À l’Université, son arrivée marque également le coup. Au Département de sociologie, personne avant elle ne s’intéressait sérieusement aux sciences et aux technologies. Au point où elle a déjà créé un cours fort apprécié des étudiants: Technosciences, culture et société. Il y est question de cyberculture et des nouveaux rapports humains-machine, mais aussi des enjeux éthiques soulevés par les biotechnologies et les nouvelles technologies de la reproduction (clonage, sélection embryonnaire), comme le précise le plan de cours.

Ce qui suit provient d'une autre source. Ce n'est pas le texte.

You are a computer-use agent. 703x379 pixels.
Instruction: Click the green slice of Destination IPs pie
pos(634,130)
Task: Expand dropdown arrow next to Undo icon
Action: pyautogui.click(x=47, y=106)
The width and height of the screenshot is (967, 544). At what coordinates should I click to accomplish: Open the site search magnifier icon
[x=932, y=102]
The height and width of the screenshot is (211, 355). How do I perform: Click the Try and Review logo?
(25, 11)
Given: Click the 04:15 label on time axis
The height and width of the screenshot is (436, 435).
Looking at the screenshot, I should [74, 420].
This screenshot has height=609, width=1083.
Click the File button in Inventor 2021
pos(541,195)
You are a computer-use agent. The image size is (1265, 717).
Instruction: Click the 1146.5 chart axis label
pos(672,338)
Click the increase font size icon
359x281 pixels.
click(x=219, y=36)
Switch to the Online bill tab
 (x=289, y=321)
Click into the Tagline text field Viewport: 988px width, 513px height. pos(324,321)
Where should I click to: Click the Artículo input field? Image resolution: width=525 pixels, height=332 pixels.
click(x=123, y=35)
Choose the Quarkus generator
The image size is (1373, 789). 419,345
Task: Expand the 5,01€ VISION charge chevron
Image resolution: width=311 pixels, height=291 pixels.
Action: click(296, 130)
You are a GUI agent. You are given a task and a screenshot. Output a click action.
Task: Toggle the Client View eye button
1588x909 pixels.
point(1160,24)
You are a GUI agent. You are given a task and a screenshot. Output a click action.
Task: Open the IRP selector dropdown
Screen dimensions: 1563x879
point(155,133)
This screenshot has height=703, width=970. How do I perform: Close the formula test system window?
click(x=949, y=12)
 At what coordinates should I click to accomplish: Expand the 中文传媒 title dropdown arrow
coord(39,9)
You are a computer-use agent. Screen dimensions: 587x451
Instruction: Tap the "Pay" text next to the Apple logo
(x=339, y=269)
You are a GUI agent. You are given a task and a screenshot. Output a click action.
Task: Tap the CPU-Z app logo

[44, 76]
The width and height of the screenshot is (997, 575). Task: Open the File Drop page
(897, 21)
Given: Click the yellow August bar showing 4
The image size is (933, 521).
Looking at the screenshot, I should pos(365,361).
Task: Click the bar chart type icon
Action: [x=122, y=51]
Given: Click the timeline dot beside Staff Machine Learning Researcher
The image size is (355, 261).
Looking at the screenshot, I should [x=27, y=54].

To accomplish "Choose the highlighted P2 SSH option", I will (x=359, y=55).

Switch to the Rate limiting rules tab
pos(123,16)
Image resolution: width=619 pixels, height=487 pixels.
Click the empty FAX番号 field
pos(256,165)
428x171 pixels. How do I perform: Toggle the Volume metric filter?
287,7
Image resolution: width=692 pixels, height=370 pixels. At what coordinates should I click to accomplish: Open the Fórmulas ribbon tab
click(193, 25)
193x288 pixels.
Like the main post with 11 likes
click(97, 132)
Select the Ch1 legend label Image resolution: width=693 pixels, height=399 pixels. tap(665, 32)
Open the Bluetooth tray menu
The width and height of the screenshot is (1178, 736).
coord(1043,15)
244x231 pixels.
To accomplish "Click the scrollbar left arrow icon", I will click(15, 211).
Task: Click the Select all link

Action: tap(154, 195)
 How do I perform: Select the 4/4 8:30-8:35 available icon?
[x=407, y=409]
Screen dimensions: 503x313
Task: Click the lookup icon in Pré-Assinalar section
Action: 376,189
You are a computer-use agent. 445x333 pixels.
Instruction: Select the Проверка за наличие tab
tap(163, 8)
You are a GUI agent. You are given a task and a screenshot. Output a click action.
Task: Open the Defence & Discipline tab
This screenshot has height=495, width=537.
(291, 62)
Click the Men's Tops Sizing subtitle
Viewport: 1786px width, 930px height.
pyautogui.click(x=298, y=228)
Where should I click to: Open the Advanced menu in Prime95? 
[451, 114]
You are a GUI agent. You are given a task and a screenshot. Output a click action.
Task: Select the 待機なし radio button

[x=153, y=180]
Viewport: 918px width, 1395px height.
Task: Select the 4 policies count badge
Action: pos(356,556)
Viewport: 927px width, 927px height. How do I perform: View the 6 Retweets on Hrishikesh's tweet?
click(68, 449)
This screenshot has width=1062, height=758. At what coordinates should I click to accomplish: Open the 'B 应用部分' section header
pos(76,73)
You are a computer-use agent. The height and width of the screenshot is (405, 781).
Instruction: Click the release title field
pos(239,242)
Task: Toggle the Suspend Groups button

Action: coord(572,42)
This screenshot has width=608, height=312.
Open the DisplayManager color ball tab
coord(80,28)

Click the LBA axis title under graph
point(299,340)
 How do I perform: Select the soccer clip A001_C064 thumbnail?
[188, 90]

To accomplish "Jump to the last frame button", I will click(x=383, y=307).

Fait intéressant, l’évaluation laisse une place importante à l’actualité. C’est un cliché de dire que les technologies avancent à grands pas; l’étudiant doit donc en tenir compte en lisant les chroniques scientifiques dans les médias nationaux et internationaux et les magazines de vulgarisation scientifique tels Québec Science, Découvrir, La Recherche, etc. Il doit tenter de voir les «implications sociologiques» des découvertes qui se déroulent en temps réel dans le vrai monde.

Mme Lafontaine se sent «très bien accueillie» dans sa nouvelle université, après avoir bien connu l’UQAM et la Sorbonne. Avec son premier livre, qui figure actuellement dans les vitrines des librairies françaises et qui arrivera sous peu au Québec, on peut dire qu’elle fait une entrée remarquée dans le monde universitaire.

Mathieu-Robert Sauvé

Céline Lafontaine, L’empire cybernétique: des machines à penser à la pensée machine, Paris, Éditions du Seuil, 2004, 240 p., 37,95 $.